Deep-sea mining : le pillage des fonds marins
« Nous sommes actuellement confrontés à un état d’urgence des océans » a déclaré le secrétaire général des Nations unies, Antonio Guterres, lors de l’ouverture de la Conférence des Nations Unies sur les Océans (Unoc) qui a lieu cette semaine à Lisbonne.
Et pourtant, les industriels s’apprêtent à piller l’une des dernières zones inoccupées par l’humain : les fonds marins qui couvrent 65% de la surface de la planète. L’exploitation minière en eaux profonds, ou deep-sea mining, consiste à aller chercher dans les sous-sols de l’Océan des minéraux et terres rares, notamment du nickel, du cobalt, du cuivre et du manganèse, qui entrent dans la composition de différents appareils électroniques et de nouvelles technologies.
« Pour récupérer ces minerais, il faut déployer des engins dévastateurs. Non seulement l’extraction minière détruirait les espèces et les écosystèmes des grands fonds, mais elle aurait aussi des conséquences dramatiques sur le stockage du carbone, indispensable pour notre lutte contre le réchauffement climatique. C’est une folie venue du passé. » dénonce Claire Nouvian, fondatrice de l’ONG Bloom
Plus de 600 experts scientifiques et acteurs politiques ont déjà lancé l’alerte contre l’exploitation minière en eaux profondes, car elle pourrait anéantir encore plus la biodiversité marine et causer des dommages irréversibles au fonctionnement des écosystèmes sur plusieurs générations. Le danger qui pèse sur l’Océan est immense.
Pour l’heure, l’exploitation minière en eaux profondes n’a pas encore débuté, mais trente-et-un permis d’exploration ont déjà été accordés par l’Autorité internationale des fonds marins (AIFM) à plusieurs pays dont la Chine, la Corée, le Royaume-Uni, l’Allemagne et la Russie sur une zone d’environ 1,5 million de km2, équivalent à la taille de la Mongolie, dans l’Atlantique, le Pacifique et l’océan Indien.
Si jamais ces contrats venaient à être convertis en licences d’exploitation, comme c’est leur but, cela créerait la plus vaste exploitation minière jamais entreprise dans l’histoire de l’humanité.
La France est l’un des pays les plus actifs dans cette voie.

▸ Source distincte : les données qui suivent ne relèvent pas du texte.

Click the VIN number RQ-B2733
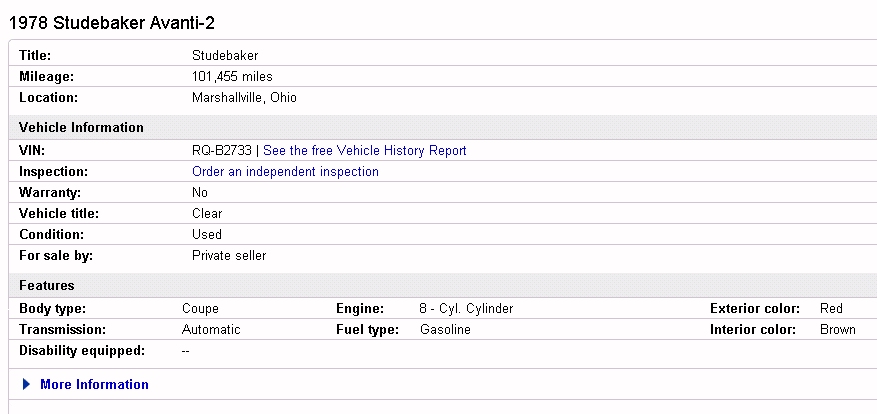This screenshot has height=414, width=877. [x=222, y=151]
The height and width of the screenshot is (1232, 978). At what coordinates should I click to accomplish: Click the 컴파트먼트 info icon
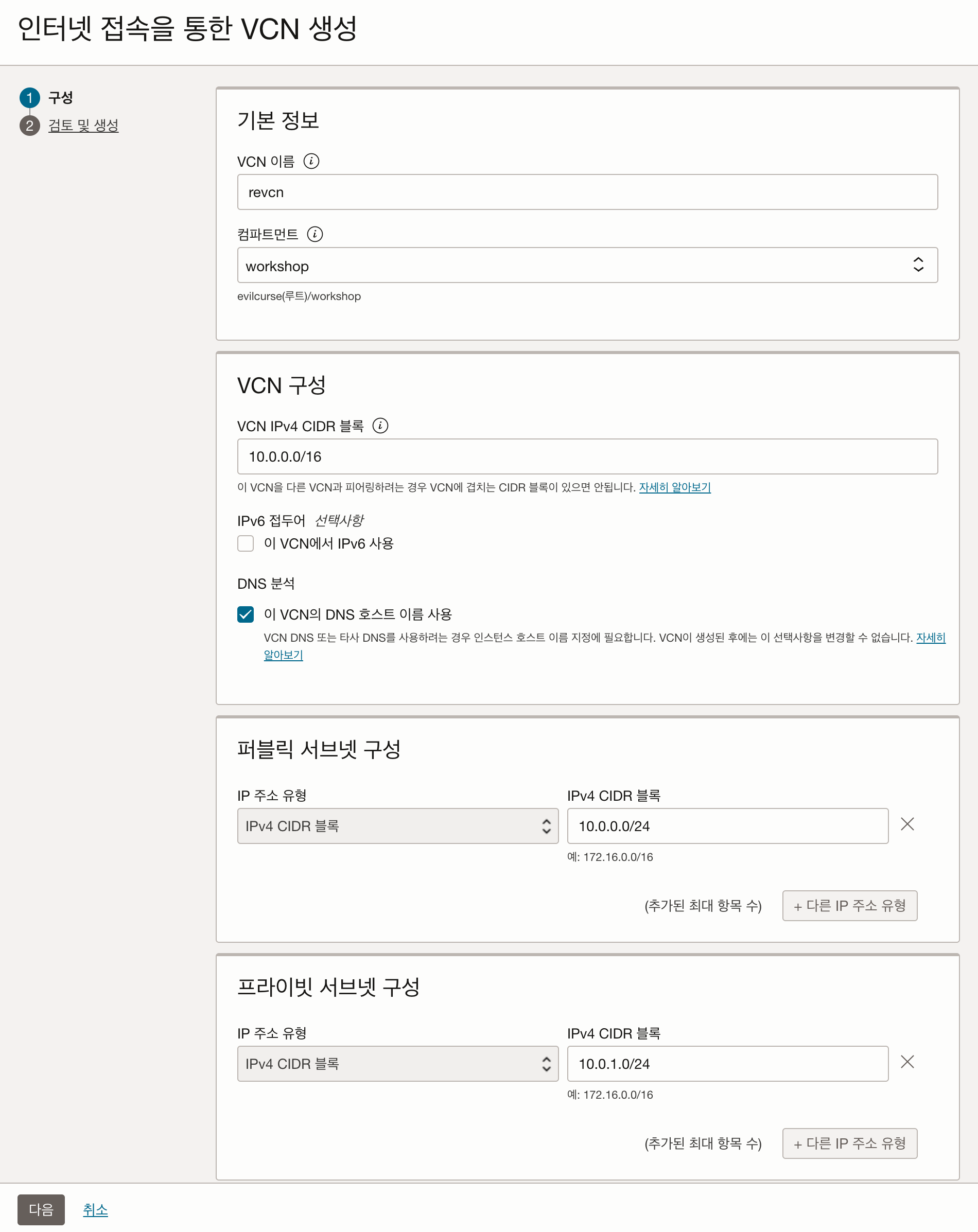point(315,234)
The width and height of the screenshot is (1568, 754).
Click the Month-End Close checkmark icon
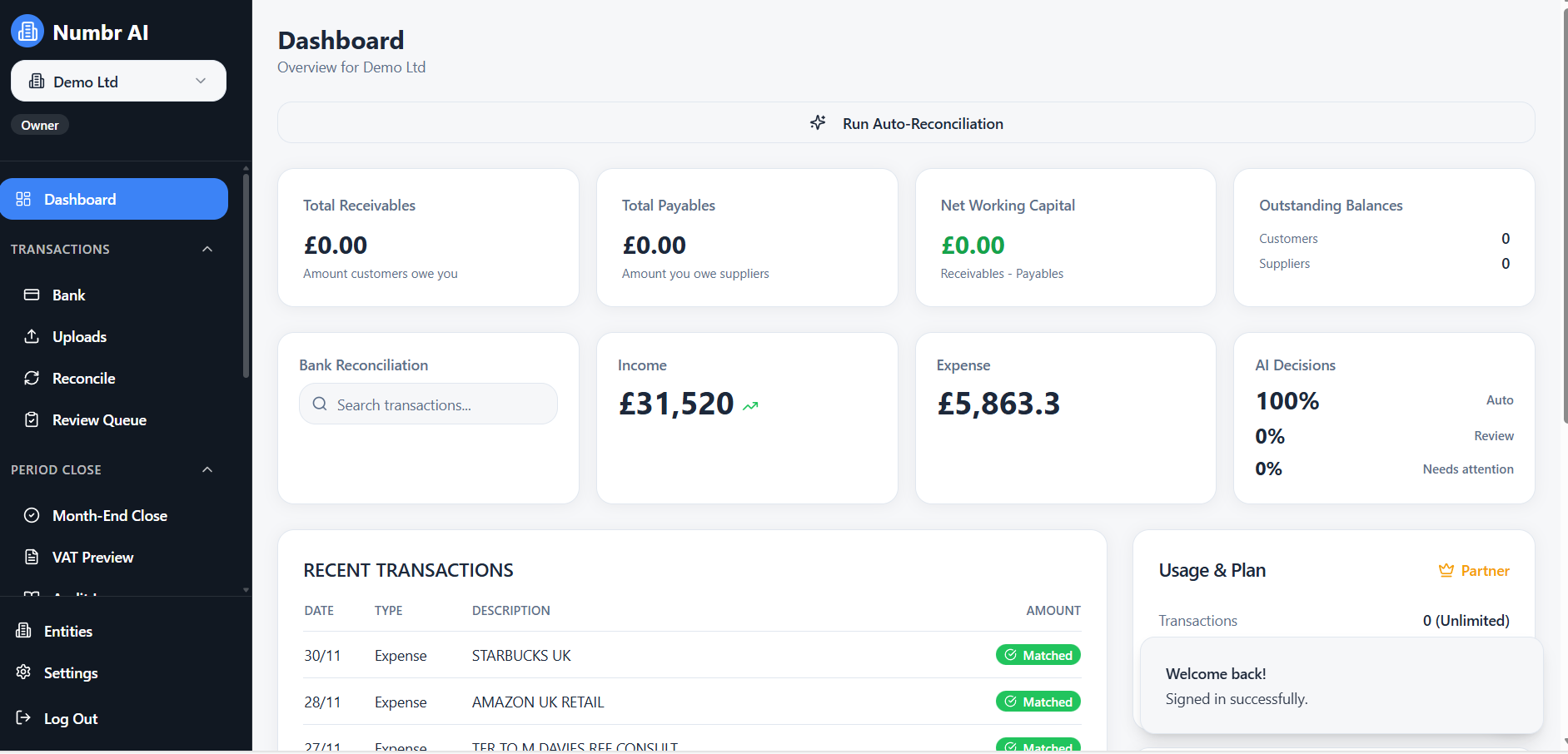point(31,515)
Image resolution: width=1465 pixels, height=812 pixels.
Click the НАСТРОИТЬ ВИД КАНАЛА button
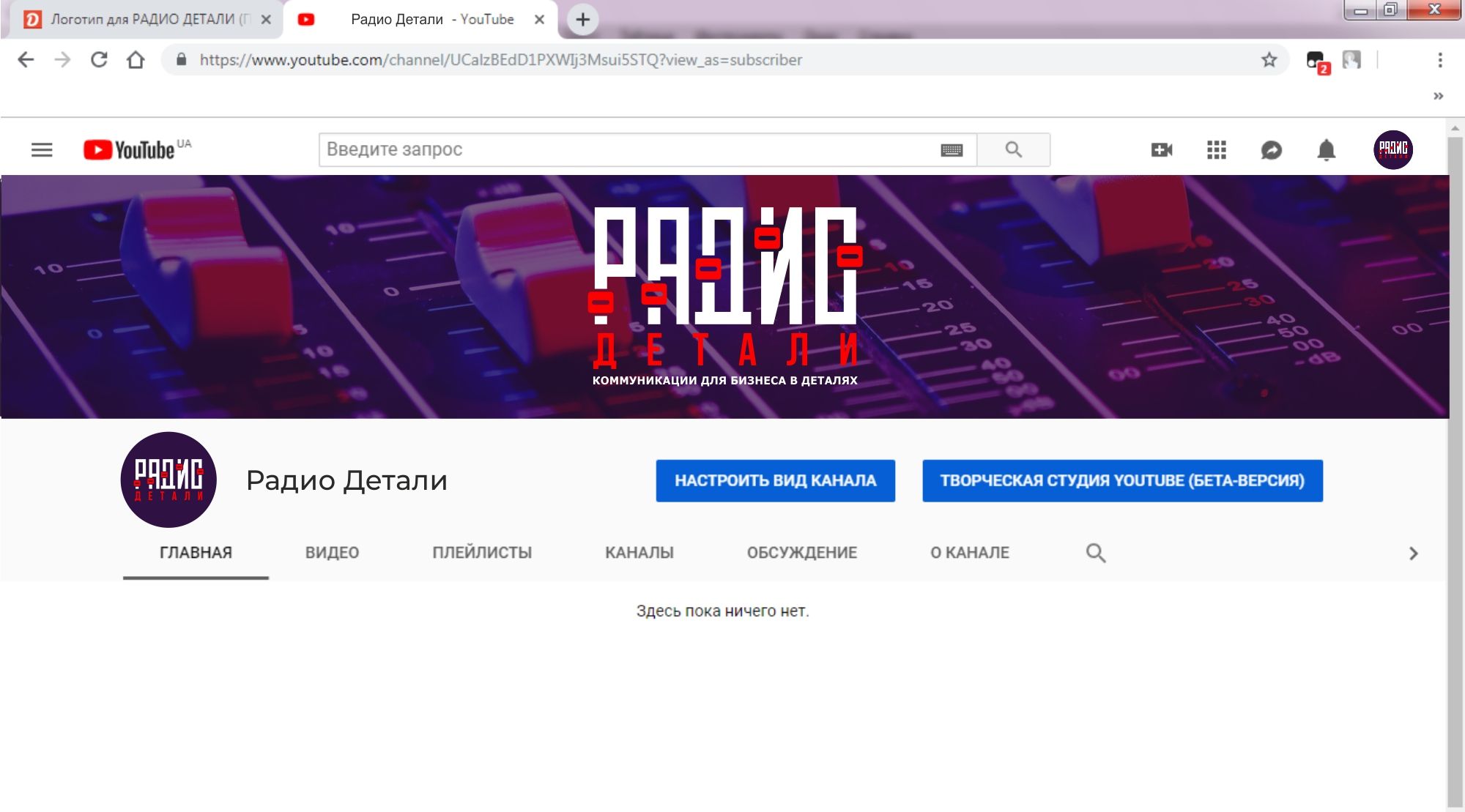776,481
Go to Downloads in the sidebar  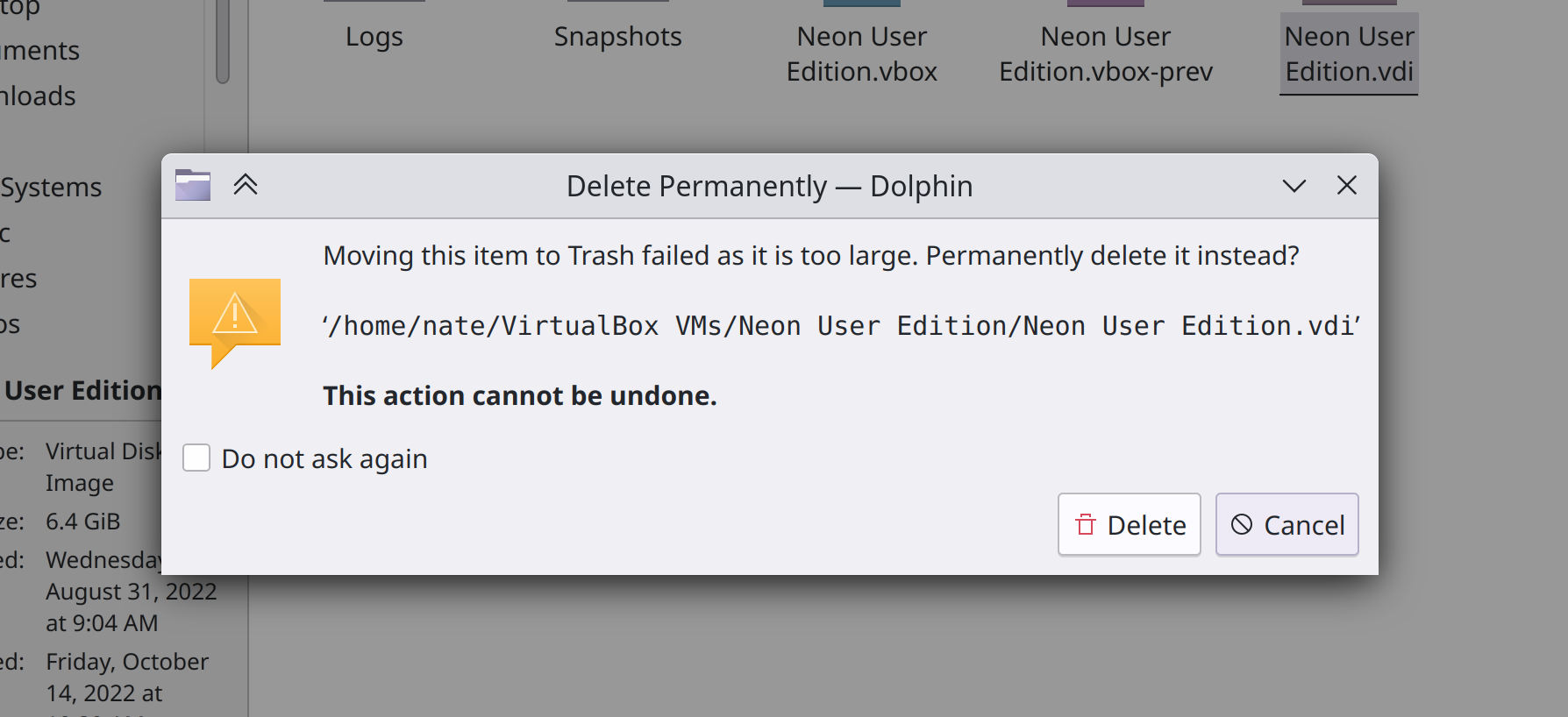pyautogui.click(x=38, y=96)
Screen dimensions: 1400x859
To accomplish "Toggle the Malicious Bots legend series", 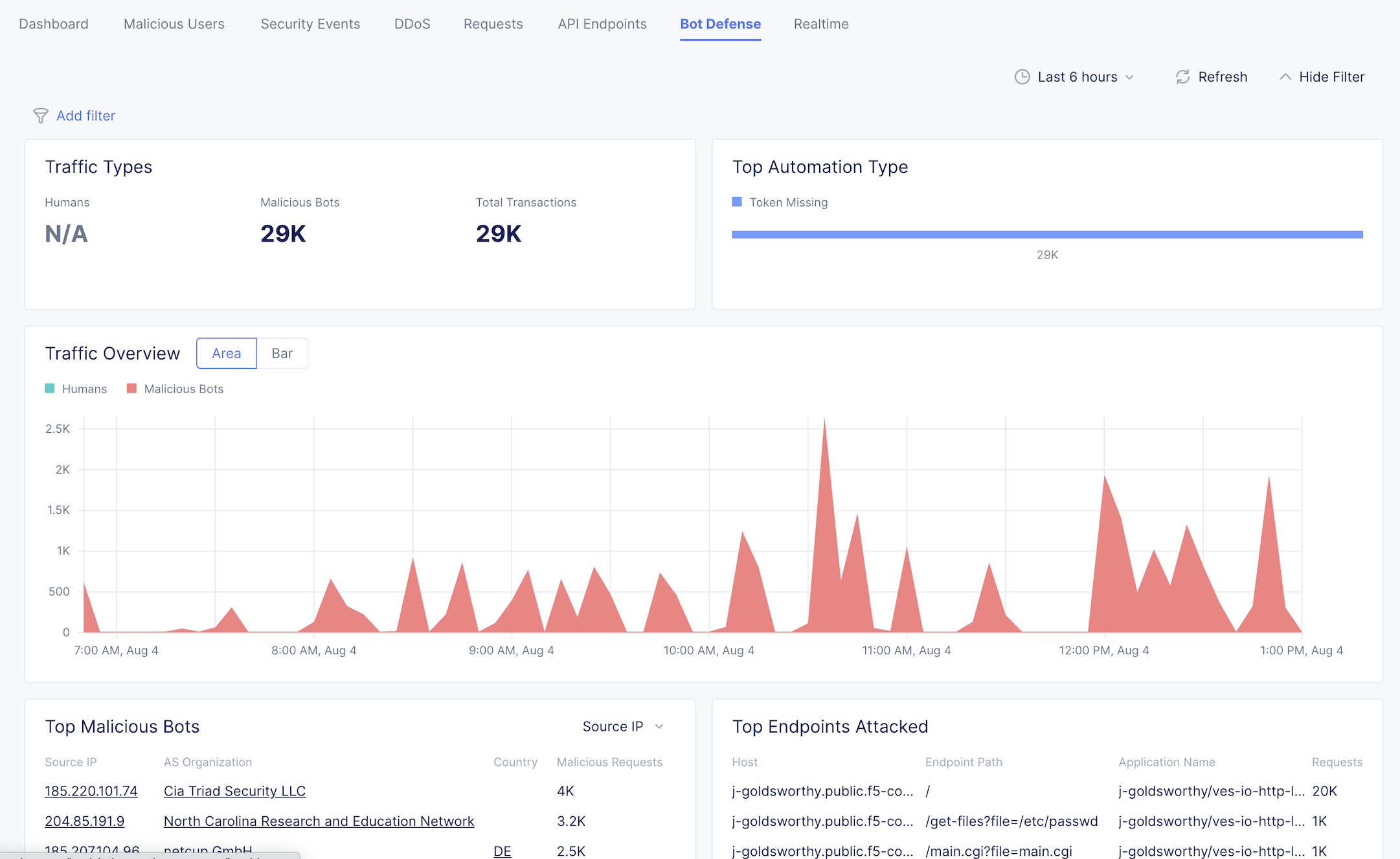I will (x=183, y=389).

Elle a déjà obtenu deux permis d’exploration de l’AIFM dans le Pacifique et compte bien exploiter les 9,5 millions de km2 d’eaux profondes de sa Zone Economique Exclusive.
« La position de la France est ambiguë et ambivalente, extrêmement problématique par rapport à la situation actuelle. La stratégie nationale pour l’exploitation et l’exploration des grands fonds a été publiée par Castex en mai dernier, en même temps que l’IUCN à Marseille, et confirmée par la stratégie 2030 de besoins de ces ressources. Mais cette position a été contredite par le rapport du Sénat publié la semaine dernière qui dit qu’aller vers l’exploration n’est pas possible au vu des connaissances scientifiques et des enjeux géopolitiques. Il y a un vrai problème de cohérence et de bluewashing : la France ne peut pas soutenir un traité ambitieux sur la scène internationale permettant la création de 30% d’Aires Marines Protégées (AMP) en 2030 et en même temps aller vers l’exploitation des océans avec une politique extrêmement productiviste de cet écosystème et une vision extractiviste archaïque. » pointe François Chartier, chargé de campagne océans et fossiles chez Greenpeace France
Un moratoire pour sauver l’Océan
Réunis à Lisbonne pour l’Unoc, plusieurs États insulaires du Pacifiques (Fiji, Samoa et Palao), le Pérou, la Nouvelle-Zélande, le Chili et 72 parlementaires de 35 pays demandent l’adoption d’un moratoire international sur l’exploitation minière des fonds marins.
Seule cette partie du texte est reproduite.